The low light can offer the option of taking either with the light, as the top picture, or against, as in the lower.

Although the site is officially “wet heath” it is now bone dry and lots of the plants that should be surrounded by spongy bog are high and dry, which makes them much easier to photograph without getting wet knees. There were several bog asphodel plants in flower.

bog asphodel

bog asphodel

With the sun having set we were heading back when a cotton grass head standing out pure white in the gloom caught our eyes, in a typical year walking to a cotton grass plant could mean being up to your knees in a bog.

cotton grass

cotton grass seed head after sunset

Going out on the heath on a fine summer’s evening is magical and certainly something everyone should do if they can, ideally carry on well after sunset and go and listen for nightjar, woodcock and snipe, what could be better!
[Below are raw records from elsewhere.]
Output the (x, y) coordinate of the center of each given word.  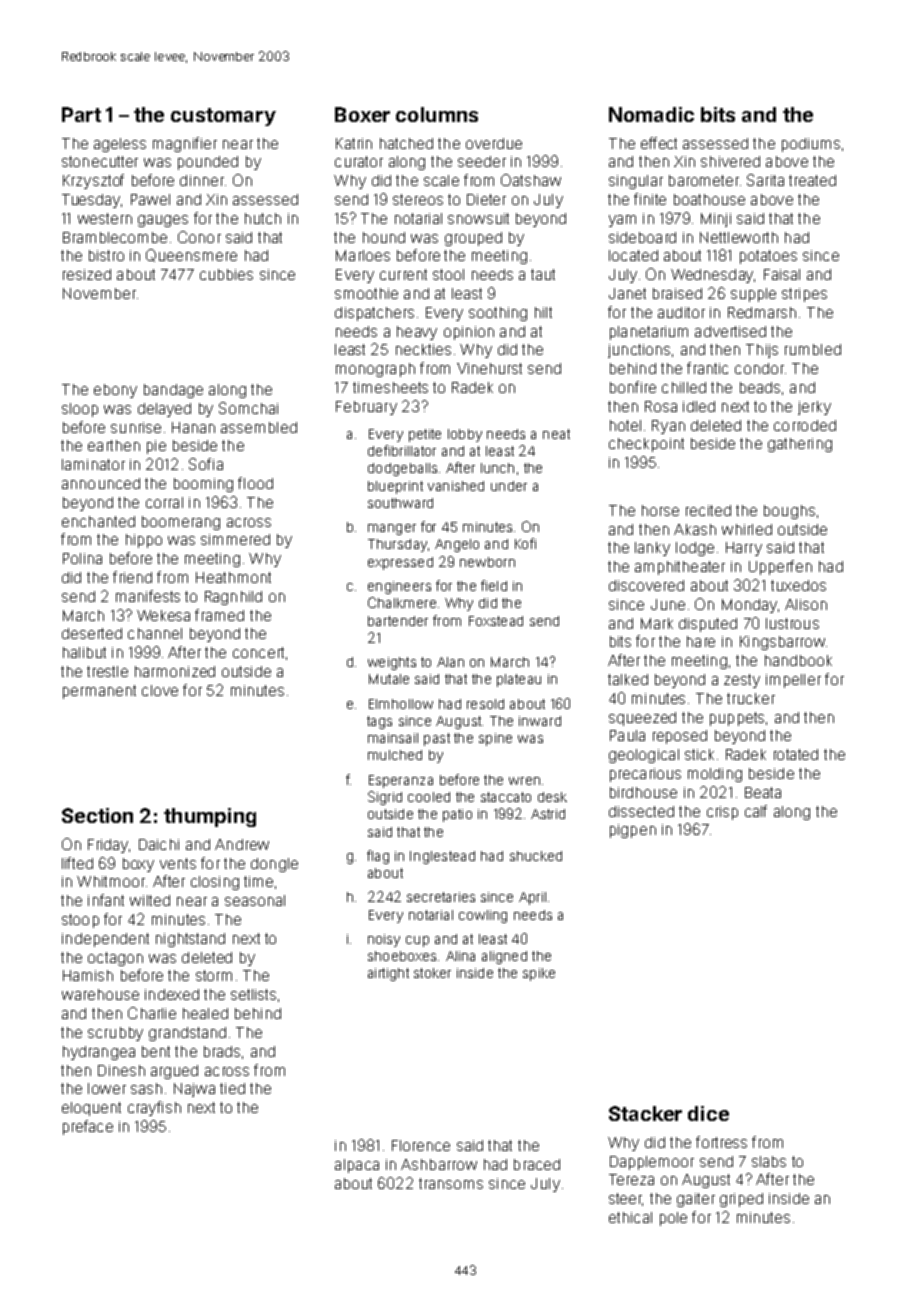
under (509, 486)
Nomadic (651, 114)
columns (437, 114)
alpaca (357, 1166)
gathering (800, 445)
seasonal (255, 900)
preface (88, 1127)
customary (223, 117)
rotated (796, 754)
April (532, 898)
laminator (93, 464)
Britain is home to a large part of the European lowland heath, valley mire and a lot of it’s upland counterpart too come to that, so it is a very British experience.

 

30 Days Wild – Day 2: In the Garden

My weekend started early and I was on a day off today, so I took the chance to do some work in the garden. Although not large and a pretty typical suburban garden it is now home to a good range of wildlife. When we moved in nearly three years ago we decided to leave part of the lawn and develop it as a small-scale meadow. It has come on well and looks the part quite convincingly now, with yellow rattle, field scabious, knapweed, ox-eye daisy and much more. It is perhaps more accurately a herb-rich grassland as some species are not entirely typical of true hay meadows, but it looks good and the wildlife seems to like it.

Ox-eye daisy

Ox-eye daisy

We do also have more conventional flower borders and here we have gone for plants that are good for nectar and pollen, such as geraniums, fleabanes and scabious species. Today I came across a brightly coloured fleabane tortoise beetle on an elecampane flower bud.

Fleabane tortoise beetle

Fleabane tortoise beetle

I did not manage to dig a pond in the first year so it was a bit of a late addition, but a very necessary one in any wildlife garden. A pond, even a small one such as our, does bring in so many more species, especially if you do not add fish.

pond skaters

Pond skaters feeding on a drowned bumblebee.

We even get a fair range of dragonflies and damselflies and today I found a pair of large red damselfly egg-laying.

Large red damselfly pair egg-laying

Large red damselfly pair egg-laying

The male remains attached to the female whilst she lays to ensure that the eggs he has fertilised get laid.

We also planted a few native shrubs, including an alder buckthorn, the food plant of the brimstone butterfly, this has almost worked too well and our tiny tree has more than ten caterpillars and almost every leaf has been nibbled!

Brimstone caterpillars

Brimstone butterfly caterpillars

I like the fact that I can be at home in the garden but still be surrounded by a bit of the wild. Gardens can be fantastic for wildlife, especially for insects such as bees and others that require nectar and pollen, growing good plants for these species also gives you a great flower filled garden so is a win all round.